You would be surprised what CF members are allowed to do.


----------



## brandon_

SFB said:
			
		

> Specifically what sport are you referring to?
> 
> You would be surprised what CF members are allowed to do.





			
				mellian said:
			
		

> ...In the last couple of years been part of a *roller derby leage*...


----------



## X-mo-1979

I kayak,expedition (and started Greenland) style on my own time.Good chance of drowning,getting bashed against rocks in surf etc.I never asked if I could do something.It's all on my time anyway.

The only two sport I seen actively pushed in my unit (I.E don't go on winter EX,or show up for work during play times) has been Ironman team and hockey.Other sports don't get much attention in my unit.However these two sports are representing the unit,where as myself circumnavigating some large area is not.
Tus I get zero time off work to pursue my sport.


----------



## ballz

X-mo-1979 said:
			
		

> I kayak,expedition (and started Greenland) style on my own time.Good chance of drowning,getting bashed against rocks in surf etc.I never asked if I could do something.It's all on my time anyway.



This applies to all sports outside of the ones you participate in with the CF (aka.... the ones "on your own time"):

You still should get it approved by your CO... If you do get bashed up against the rocks and are unable to work, if it was approved, your healthcare costs and your salary and etc will still be paid out to you, no different than if you were injured on the job. Or if you die, your life CF life insurance will still be in effect (obviously if you have other forms of life insurance that already cover this then that one isn't as big of a factor but the other stuff should be).

If it wasn't approved.... :nod:

There isn't a ton that they won't approve, and if it's not, my understanding is that if it's not approved you can still do it, you're just doing it 100% at your own risk. Right now I'm in the process of getting Muay Thai and Brazilian Ju Jitzu approved, and was pretty well assured that it would be approved. All the official CF sports are no problem to get approved, and some of those are much more dangerous than combative sports (hockey being one of them).


----------



## X-mo-1979

Hmmm.
I seem to remember a few years back they set out a list of sports they would not support.And kayaking wasn't one they didn't.I have never heard of getting the CO approval for doing sports on my own time.I'll have to have a chat with some people at work next time I drop in.


----------



## George Wallace

Just off the top of my head, I would think that some limitations are put onto what sports one can participate in while off duty.  Extreme Sports would likely come to mind and each one would have to be dealt with on an individual basis by any member wishing to take part in one.  A strong and detailed examination of dangers to health and limb would have to be presented.


----------



## X-mo-1979

This is a great topic.It's something that hadn't really crossed my mind before.I am assuming there must be a CF wide list of sports approved.I seem to remember it actually.Leaving a decision to a CO would be a good way for soldier x from unit x being approved and soldier y not.
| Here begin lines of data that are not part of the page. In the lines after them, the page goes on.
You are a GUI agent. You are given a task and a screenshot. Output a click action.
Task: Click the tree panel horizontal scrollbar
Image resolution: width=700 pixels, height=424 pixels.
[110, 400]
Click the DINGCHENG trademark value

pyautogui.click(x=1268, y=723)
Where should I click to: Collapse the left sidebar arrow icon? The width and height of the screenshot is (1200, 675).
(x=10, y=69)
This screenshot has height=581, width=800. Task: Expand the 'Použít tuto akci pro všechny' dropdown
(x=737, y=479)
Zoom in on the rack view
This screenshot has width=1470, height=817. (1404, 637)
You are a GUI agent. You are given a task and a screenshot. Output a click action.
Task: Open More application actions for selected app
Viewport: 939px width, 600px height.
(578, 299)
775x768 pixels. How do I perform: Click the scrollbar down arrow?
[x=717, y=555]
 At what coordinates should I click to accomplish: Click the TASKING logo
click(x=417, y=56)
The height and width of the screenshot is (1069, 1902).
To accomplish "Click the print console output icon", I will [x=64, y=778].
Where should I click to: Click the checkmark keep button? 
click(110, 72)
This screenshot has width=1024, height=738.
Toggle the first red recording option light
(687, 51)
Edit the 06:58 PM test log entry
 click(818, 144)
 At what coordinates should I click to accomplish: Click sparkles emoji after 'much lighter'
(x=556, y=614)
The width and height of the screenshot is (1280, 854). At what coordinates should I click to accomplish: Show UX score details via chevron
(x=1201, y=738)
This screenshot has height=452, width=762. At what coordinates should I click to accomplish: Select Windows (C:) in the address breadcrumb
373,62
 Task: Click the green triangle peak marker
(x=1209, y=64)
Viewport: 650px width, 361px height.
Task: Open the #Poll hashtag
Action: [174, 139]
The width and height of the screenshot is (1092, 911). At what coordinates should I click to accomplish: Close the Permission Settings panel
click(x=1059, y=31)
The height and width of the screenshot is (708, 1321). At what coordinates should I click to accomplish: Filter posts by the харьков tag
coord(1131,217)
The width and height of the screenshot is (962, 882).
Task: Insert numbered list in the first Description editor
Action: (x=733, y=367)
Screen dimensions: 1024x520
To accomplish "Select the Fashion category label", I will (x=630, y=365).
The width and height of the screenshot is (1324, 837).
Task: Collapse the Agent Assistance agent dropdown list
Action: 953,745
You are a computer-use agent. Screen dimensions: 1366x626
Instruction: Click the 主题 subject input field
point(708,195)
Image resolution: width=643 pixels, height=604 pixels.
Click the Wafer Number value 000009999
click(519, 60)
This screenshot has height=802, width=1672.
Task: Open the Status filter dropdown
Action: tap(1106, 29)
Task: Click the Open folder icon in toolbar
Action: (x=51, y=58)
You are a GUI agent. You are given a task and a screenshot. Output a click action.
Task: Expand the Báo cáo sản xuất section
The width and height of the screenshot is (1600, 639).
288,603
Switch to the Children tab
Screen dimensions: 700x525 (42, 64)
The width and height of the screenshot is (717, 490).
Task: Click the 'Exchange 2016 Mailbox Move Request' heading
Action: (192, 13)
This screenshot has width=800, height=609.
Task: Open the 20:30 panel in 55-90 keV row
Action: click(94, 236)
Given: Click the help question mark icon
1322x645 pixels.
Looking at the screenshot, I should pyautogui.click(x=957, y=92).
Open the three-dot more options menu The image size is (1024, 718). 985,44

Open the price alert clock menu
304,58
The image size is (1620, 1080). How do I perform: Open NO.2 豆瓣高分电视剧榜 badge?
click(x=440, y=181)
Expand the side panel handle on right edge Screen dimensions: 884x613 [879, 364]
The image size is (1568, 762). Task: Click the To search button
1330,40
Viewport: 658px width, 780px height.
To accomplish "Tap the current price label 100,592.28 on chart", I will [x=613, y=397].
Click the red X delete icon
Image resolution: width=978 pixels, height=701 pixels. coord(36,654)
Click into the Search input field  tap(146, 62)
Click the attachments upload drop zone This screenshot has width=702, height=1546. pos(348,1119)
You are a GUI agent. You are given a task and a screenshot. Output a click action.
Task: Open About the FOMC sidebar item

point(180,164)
I am currently not at work so checking is outta my realm.


----------



## ballz

George Wallace said:
			
		

> Just off the top of my head, I would think that some limitations are put onto what sports one can participate in while off duty.  Extreme Sports would likely come to mind and each one would have to be dealt with on an individual basis by any member wishing to take part in one.  A strong and detailed examination of dangers to health and limb would have to be presented.



I'm pretty sure we were told Skydiving wouldn't be approved :nod:


----------



## WestCoaster

I think I remember a CANFORGEN released earlier this year regarding extreme sports. I can't quite remember what it outlined, but I believe it named a few sports that you would not be covered if injured. I don't have DIN access at the moment... maybe someone could look it up? I think it was released in spring 09


----------



## George Wallace

ballz said:
			
		

> I'm pretty sure we were told Skydiving wouldn't be approved :nod:



How many of us don't know at least five people who have gone skydiving?


----------



## SupersonicMax

How does someone can make the minimum req. for the Skyhawks without skydiving on the civie streets?


----------



## X-mo-1979

I'll just send them my copy of this is the sea.
The way I look at it your more likely to die driving to the put in site.If someone is permitted to go 120km in a car with other vehicles flying around at the same speed...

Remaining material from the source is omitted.